# Thread: Surface Area in Polar Coordinates

1. ## Surface Area in Polar Coordinates

Find the surface area of the surface z=cosh(sqrt(x^2+y^2)) above the region in the xy plane given in polar coordinates:
r is between 0 and theta
theta is between 2 and 4

Ok. I used the formula:
Surface area equals the square root of the partial derivative of x squared plus the partial derivative of y squared plus 1. After doing it out, the (x^2+y^2) turned into 1, leaving me with the square root of 1 + (sinhsqrt(x^2+y^2))^2.
I took the integral of this from 0 to theta by switching the (x^2+y^2) into just r (polar coordinates). I got that this integral equaled cosh(r)tanh(r) and in turn cosh(theta)tanh(theta). Taking this integral from 2 to 4, I got cosh(4)-cosh(2). I thought I did everything correct, but this is not the answer. What did I do wrong?

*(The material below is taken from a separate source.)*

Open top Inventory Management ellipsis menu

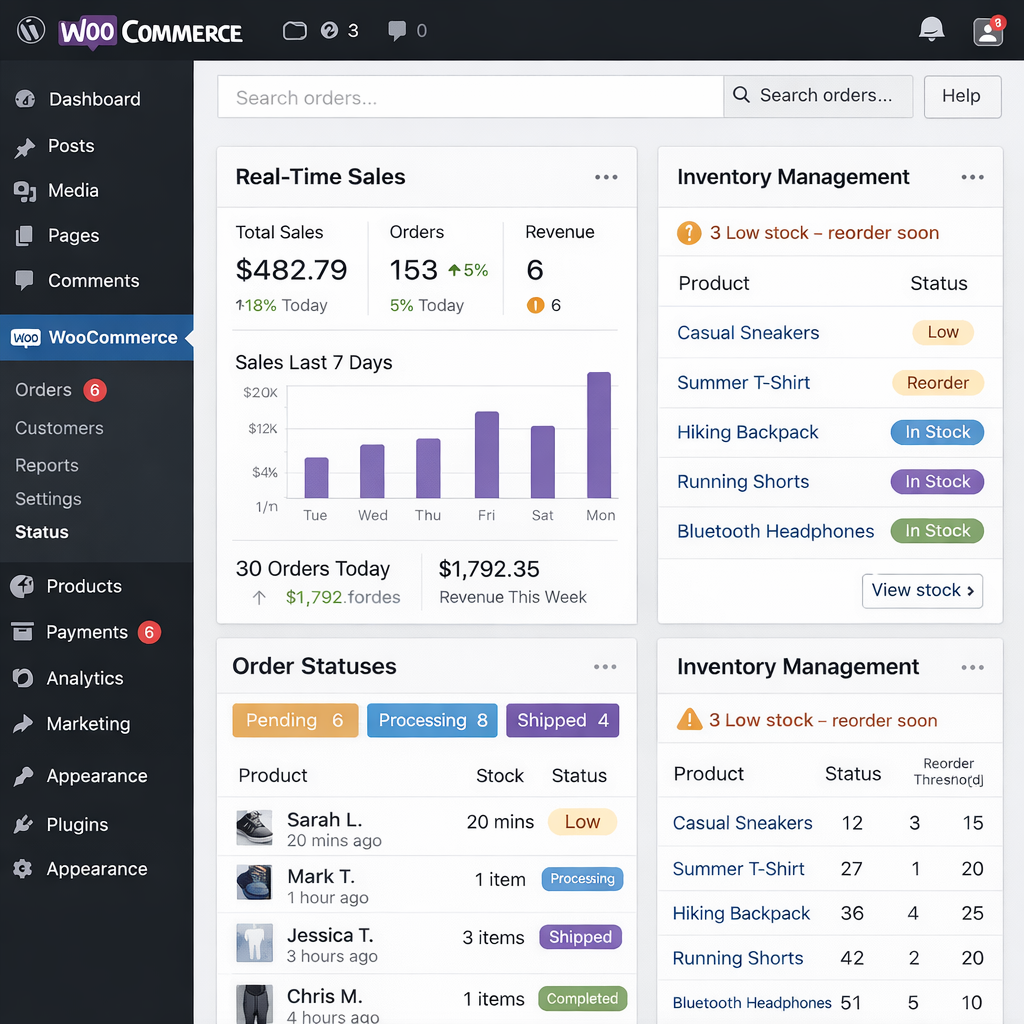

Thanks for any help. I hope you can understand my thought process.

2. Originally Posted by MikeWakefield32
r is between 0 and theta
You mean,
$\displaystyle 0\leq r \leq \theta$?

That is not possible, cuz the region is unbounded!
(The curve produces an Archimedean Spiral).

3. 1theta it says. I didn't think that mattered.

4. My fault the region is bounded. Because you gave theta a limitation. Sorry.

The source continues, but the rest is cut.